The Zephyr State Machine Framework (SMF)

Authors:

Published On:

Oct 2, 2024

Last Updated:

Nov 22, 2024

Zephyr provides a state machine framework (SMF) which can be used to implement finite state machines (FSMs) and hierarchical state machines (HSMs). SMF was added to Zephyr in v2.7.0¹.

A diagram of a basic hierarchical LED state machine (HSM) that you could build using the Zephyr SMF.

Building A FSM

The first thing you need to do is enable the framework in your prj.conf:

CONFIG_SMF=y

Then, you can start creating a state machine in a .c file. First things first, make sure to import the SMF header file:

#include <zephyr/smf.h>

You will likely want to access data within your state machine. The recommended way to do this is to create a struct to hold your data, with the first member being special struct smf_ctx ctx. The SMF will pass this object to all of your state machine functions, and also access and modify the ctx member to keep track of the state machines internal state.

typedef struct {
    struct smf_ctx ctx;
    // User defined data goes here
    uint32_t event;
} MyStateMachine;

We also need to define our states as an enumeration:

typedef enum {
    S1,
    S2,
} MyState;

Now let’s create some state machine functions. The SMF is designed so that you can have up to three functions per state:

The entry function: Called whenever the state machine enters the state.
The run function: Called when the state machine is in this state and smf_run_state() is called.
The exit function: Called whenever the state machine exits the state.

Let’s create a simple FSM (no hierarchical states) with two states: s1 and s2.

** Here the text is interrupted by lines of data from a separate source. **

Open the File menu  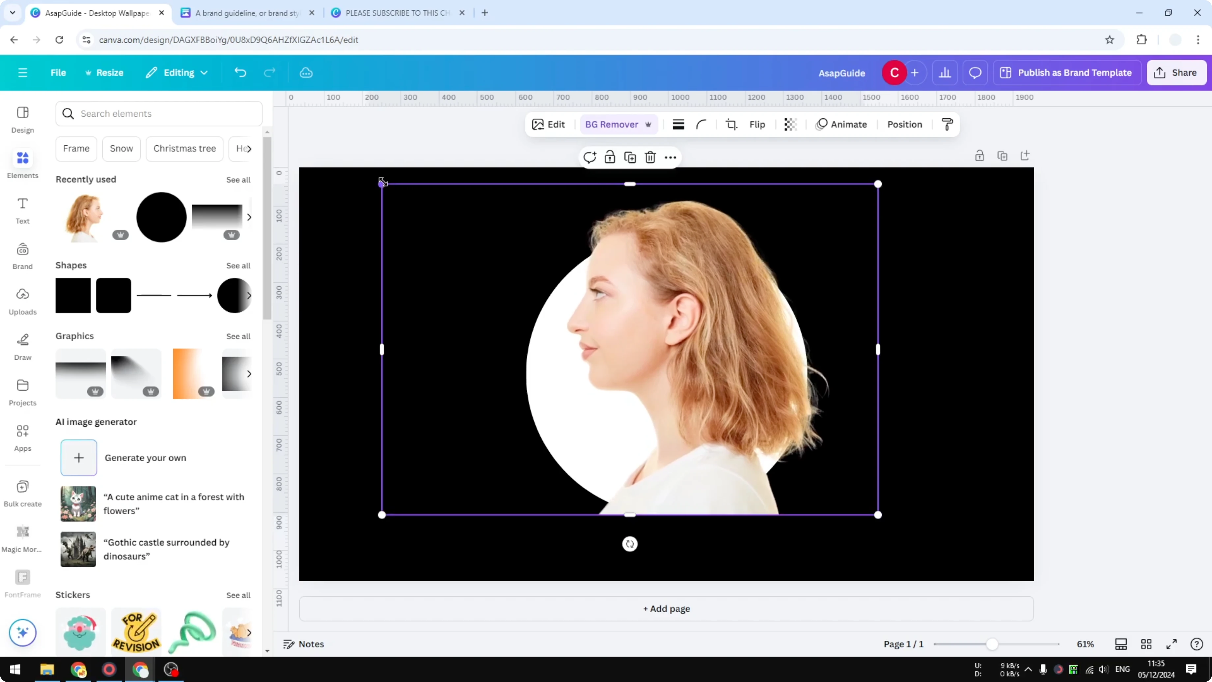[x=58, y=72]
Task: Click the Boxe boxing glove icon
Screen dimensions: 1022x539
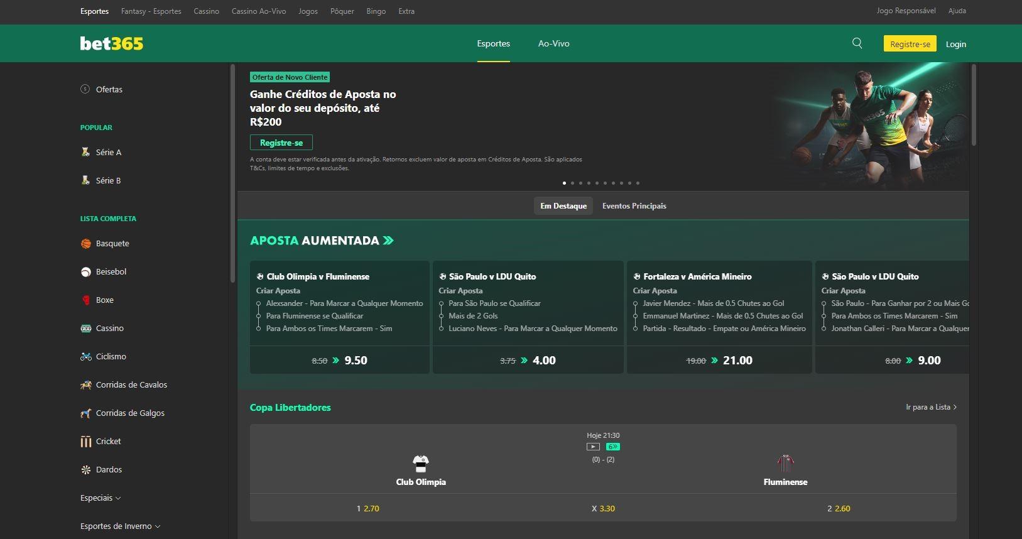Action: (86, 300)
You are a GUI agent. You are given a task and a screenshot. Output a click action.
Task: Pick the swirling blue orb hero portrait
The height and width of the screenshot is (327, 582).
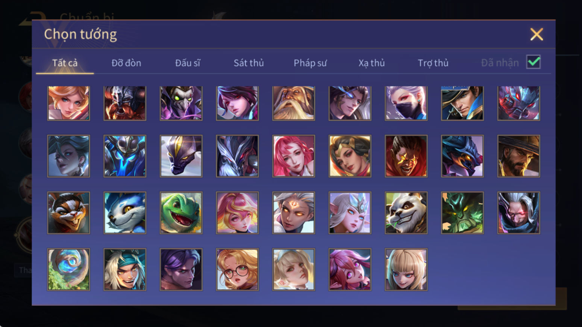click(69, 270)
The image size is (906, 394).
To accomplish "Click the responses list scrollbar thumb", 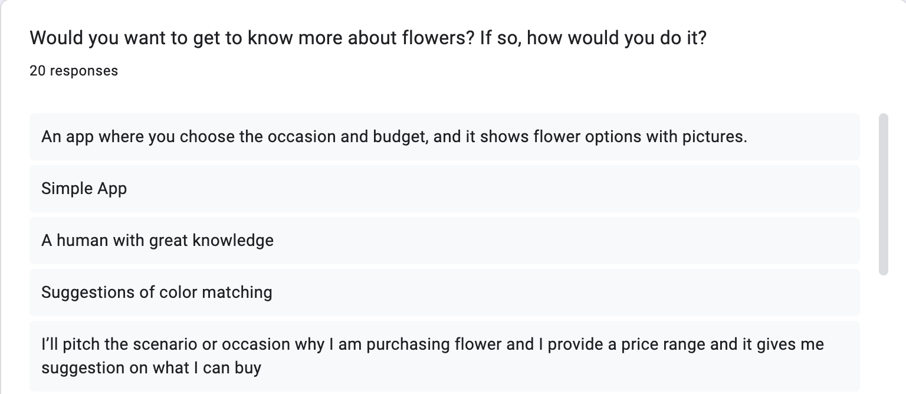I will (x=883, y=193).
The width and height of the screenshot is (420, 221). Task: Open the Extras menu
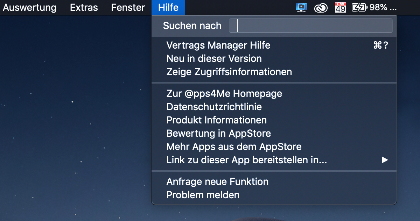[84, 7]
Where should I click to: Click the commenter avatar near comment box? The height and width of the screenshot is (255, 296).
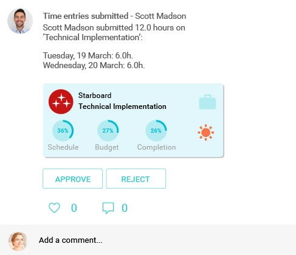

static void s1_entry(void *data) {
    printf("State 1 entry.\n");
}

static void s1_run(void *data) {
    printf("State 1 run.\n");

static void s1_exit(void *data) {
    printf("State 1 exit.\n");
}

static void s2_entry(void *data) {
    printf("State 2 entry.\n");
}

static void s2_run(void *data) {
    printf("State 2 run.\n");
}

static void s2_exit(void *data) {
    printf("State 2 exit.\n");
}

The void *data parameter is actually a pointer to the state machine object (e.g. of type MyStateMachine * in our example). You can safely cast this void *data pointer to the correct type and access “member variables” of the state machine object. For example:

static void s1_run(void *data) {
    // Cast the data pointer to the correct type
    MyStateMachine *obj = (MyStateMachine *)data;
    // Now we can access member variables
    printf("myEvent: %d.\n", obj->myEvent);
}

Transitioning Between States

You can call the smf_set_state() function inside state run() functions to transition to a different state. The below example makes the state machine transition from S1 to S2 when the event member of the MyStateMachine object is set to 1.

static void s1_run(void *data) {
    MyStateMachine *obj = (MyStateMachine *)data;
    if (obj->event == 1) {
        smf_set_state(SMF_CTX(obj), &l_myStateTable[S2]);
        // We are now in state S2!
        return;
    }
}

We need to register all these functions using a state table. We can use the SMF_CREATE_STATE() macro to create the state table easily. It takes 5 parameters:

SMF_CREATE_STATE(entry_function, run_function, exit_function, parent, initial)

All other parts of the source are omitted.